The FTC filed a complaint and obtained a temporary restraining order against six defendants operating a deceptive health care scheme that impersonated government and insurance carriers to sell fake comprehensive health plans. The defendants allegedly charged consumers without express informed consent, failed to disclose material terms including cancellation processes, and misled consumers into paying for inadequate coverage that left many with substantial medical debt.
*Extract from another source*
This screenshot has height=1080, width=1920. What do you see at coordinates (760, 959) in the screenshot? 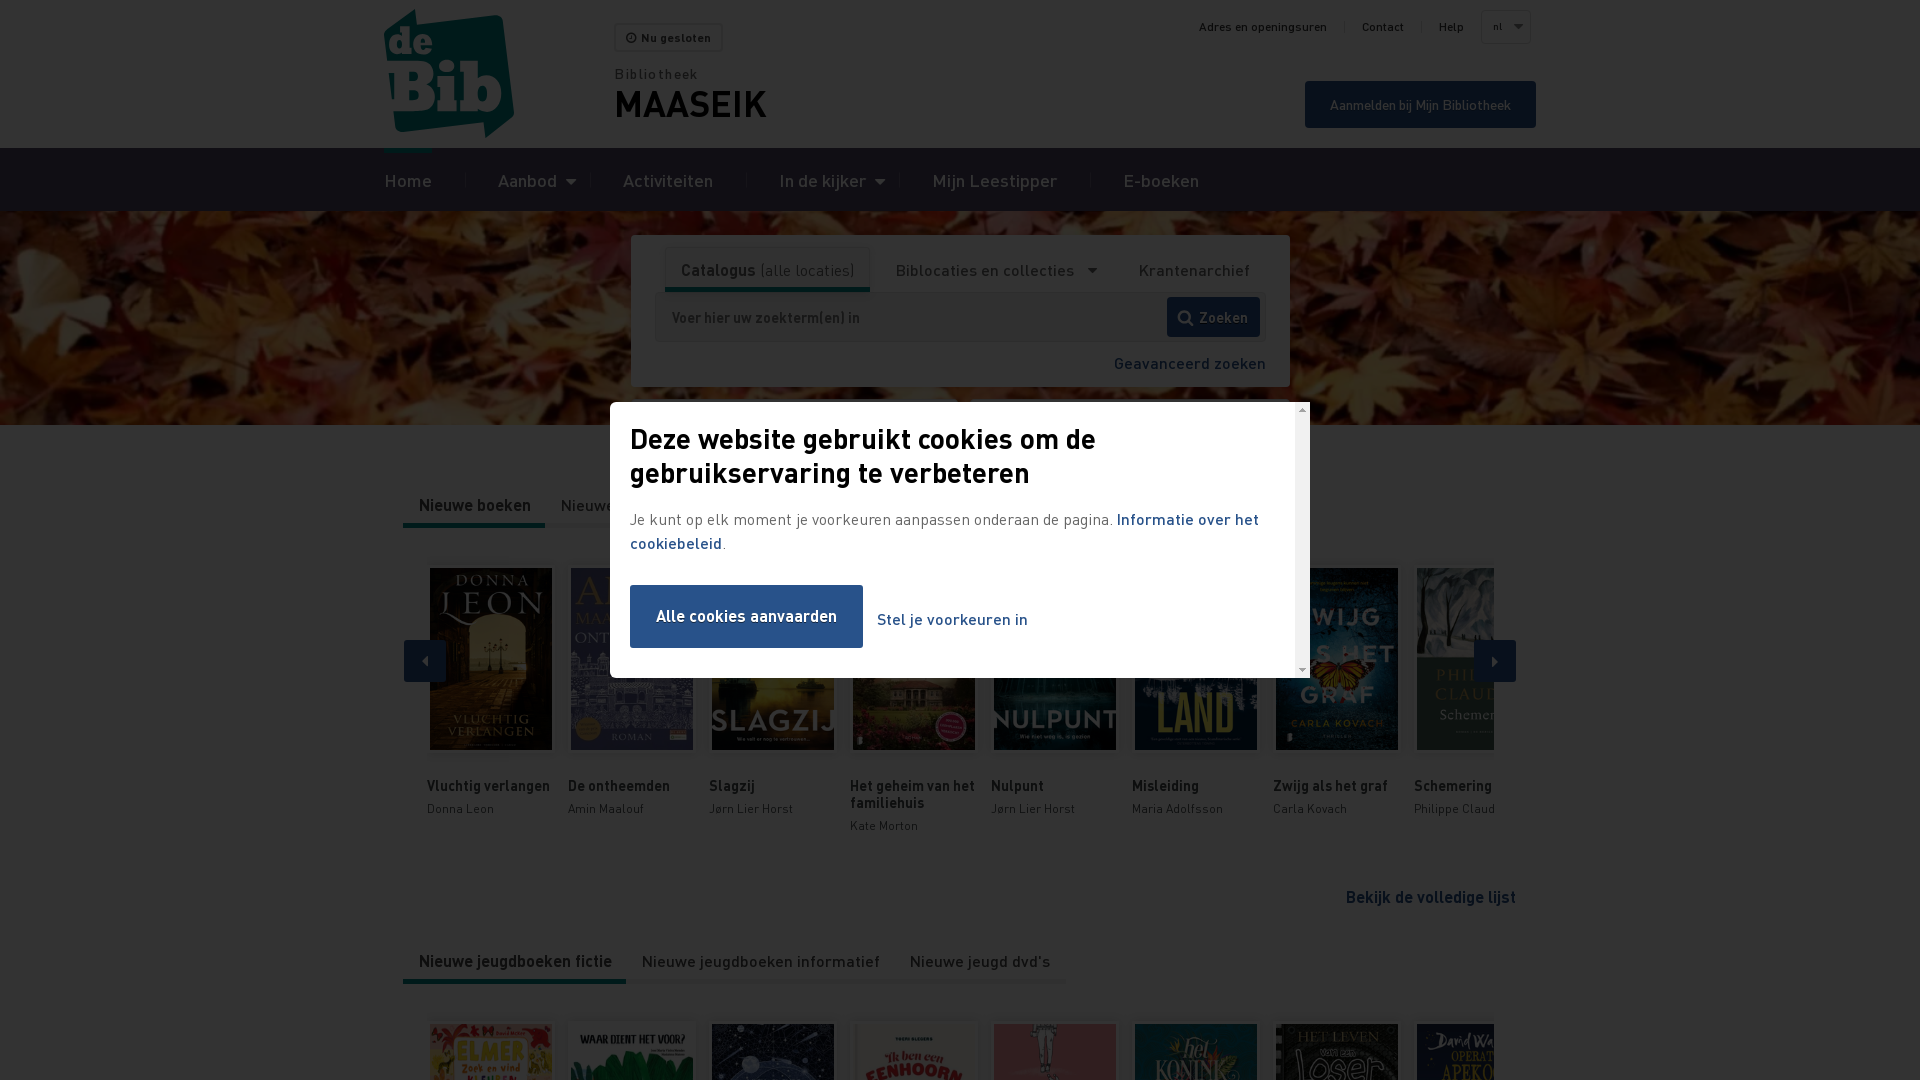
I see `'Nieuwe jeugdboeken informatief'` at bounding box center [760, 959].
The FTC seeks refunds for affected consumers and alleges violations of the FTC Act, Telemarketing Sales Rule, Impersonation Rule, and Gramm-Leach-Bliley Act.
$140.0M
Following an FTC investigation, a federal court granted summary judgment against timeshare exit scheme operator Christopher Carroll, ordering him to pay $140 million total ($95 million in consumer redress, $45 million civil penalty) for defrauding consumers out of over $90 million. The scheme used deceptive direct mail and in-person pitches, falsely claimed affiliation with timeshare companies, failed to provide refunds, and violated the FTC’s Cooling-Off Rule by forcing consumers to sign non-cancellable contracts. Carroll is also permanently banned from marketing timeshare exit services or engaging in deceptive door-to-door sales.
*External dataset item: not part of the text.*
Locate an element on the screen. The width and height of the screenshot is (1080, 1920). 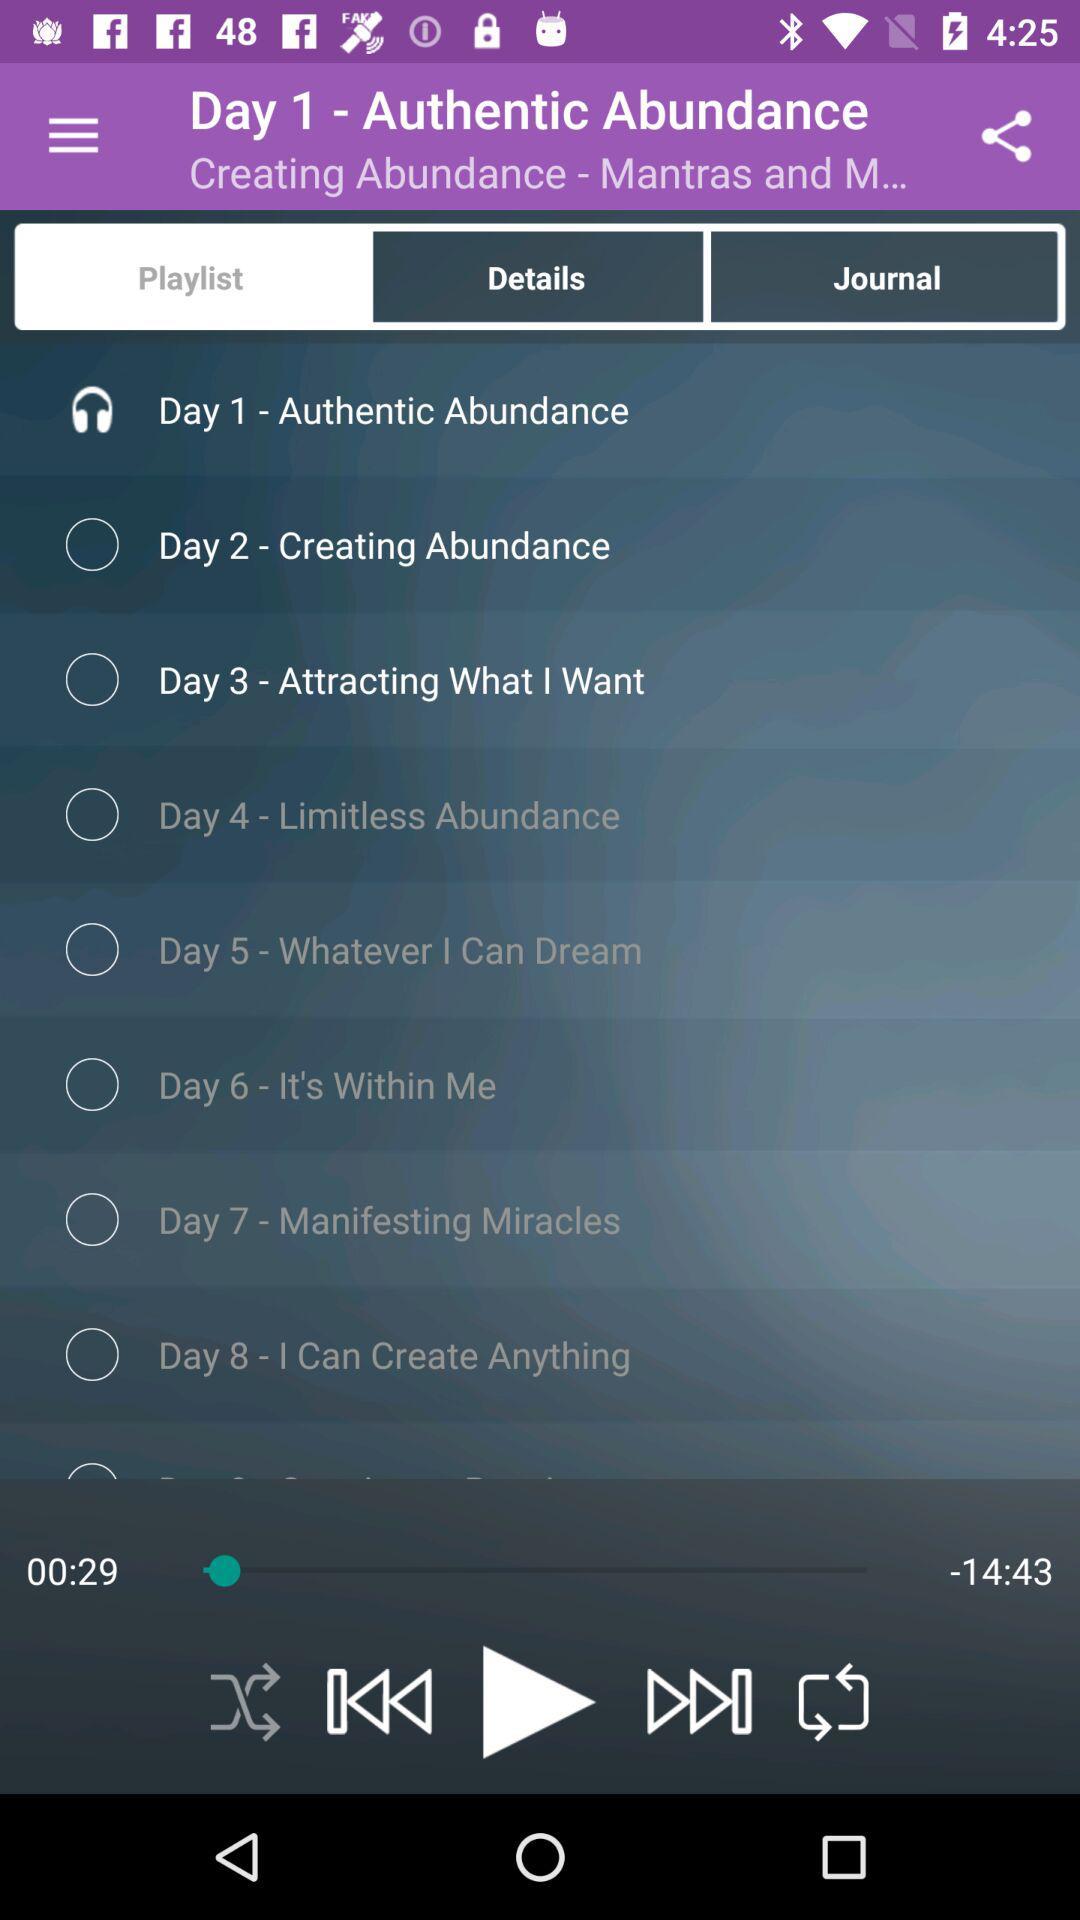
the icon to the right of the details is located at coordinates (887, 275).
This press release announces the FTC's testimony before the Senate Commerce, Science and Transportation Committee on April 15, 2026, outlining the agency's priorities including consumer privacy protection, competition enforcement, and implementation of the TAKE IT DOWN Act. No specific enforcement action against a private entity is announced in this release.
The FTC announced an Advance Notice of Proposed Rulemaking (ANPRM) seeking public comment on a potential nationwide rule to address unfair or deceptive fee practices by online food and grocery delivery platforms. The ANPRM covers requirements for disclosing total prices, fees, variable charges, price differentials, and promotion terms. Past FTC enforcement actions against Instacart and Grubhub for deceptive fee practices are cited as evidence of ongoing issues in the industry.
$868K
The FTC announced three separate settlements with companies making false 'Made in USA' claims: TouchTunes (electronic dartboards, $625k consumer redress), Americana Liberty and related parties (flags and flagpoles, $167,743 redress), and Oak Street Bootmakers (footwear, $75k redress). The companies violated the FTC Act, Made in USA Labeling Rule, and for Americana Liberty, the Textile Act and Rules, by making unqualified origin claims for products with significant imported components or wholly imported from China. Each settlement prohibits future misrepresentations of U.S. origin and requires consumer notices.
$750K
The FTC alleged that Vanilla Chip LLC (d/b/a TruHeight) deceptively advertised height-enhancing supplements for children and teens without competent scientific evidence, and used fake employee-written and incentivized 5-star reviews. The proposed settlement requires TruHeight and its principals to pay $750,000, bars false health claims, and prohibits misleading review practices. A $4 million total judgment is partially suspended due to the respondents' inability to pay the full amount.